MacDonald proposes three steps that skillful leaders can use to overcome obstacles: identify the hurdle, explore possible causes, and select the most appropriate measured response, given the situation. MacDonald offers many possible responses to potential hurdles throughout the book.
Overcoming the hurdles
In Part II: Hurdles, MacDonald illustrates each of the core values and describes the barrier to establishing that value, in the context of school culture. Hurdles are the pushback on what the values represent. Each chapter in Part II defines a value, explains why the value is important, and then describes nuisances associated each hurdle. MacDonald tells us how these values (as well as the hurdles) affect school culture and offers an action planning tool that the leader can share with her team to discuss not only the values but also the barriers listed.
In the final chapters, MacDonald shares resources such as surveys, charts and team experiences which bring home the content that she describes in each chapter.

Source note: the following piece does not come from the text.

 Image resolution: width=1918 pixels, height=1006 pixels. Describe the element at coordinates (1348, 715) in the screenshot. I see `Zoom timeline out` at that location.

As readers work their way through MacDonald’s clear and compelling discussion, the book becomes a powerful resource through which we can actually understand how, with insightful leadership, teams can overcome barriers to collaboration and change the entire learning environment for the better.
Three reasons to keep leading
MacDonald concludes with some personal remarks that speak to the value of leadership even when the challenges are great and the hurdles frustrating. She offers three reasons why she continues being an educational leader and explains the benefits of actually struggling through each obstruction that is described in the previous pages.
One reason, she says, is personal learning and growth. “With each hurdle I encounter, I better understand the complexity of leading. I learn how to anticipate and avoid; I learn how to effectively respond.”
MacDonald’s second reason is Teaching. Within this description, I deeply appreciate her representation of true collaboration, which is often not easy and can be quite messy.
“I discover a more impactful way of reaching students when a colleague suspends my assumptions and prods me to think deeply about my practice, when my words or actions have an impact on someone else’s beliefs about him- or herself as a teacher, when I know I’m contributing to a professional learning culture, and, above all, when my colleagues and I motivate one another to continuously learn and change in order to be our best selves.”
The first and primary reason to continue to work with teams, according to MacDonald, is to benefit students. “Seeing the impact of my team’s learning on students keeps me motivated to continue leading adult learners.”
Her sentiments remind me of what Maya Angelou says about hurdles. “Love recognizes no barriers. It jumps hurdles, leaps fences, penetrates walls to arrive at its destination full of hope.” Doesn’t that explain it all?
Geralyn Schmidt, Sister of Christian Charity, is the Wide Area Network Coordinator at the Diocese of Harrisburg, Pennsylvania. She is responsible for professional development programs for every age learner. An educator for 28 years, Sister Geralyn blogs for Voices from the Learning Revolution.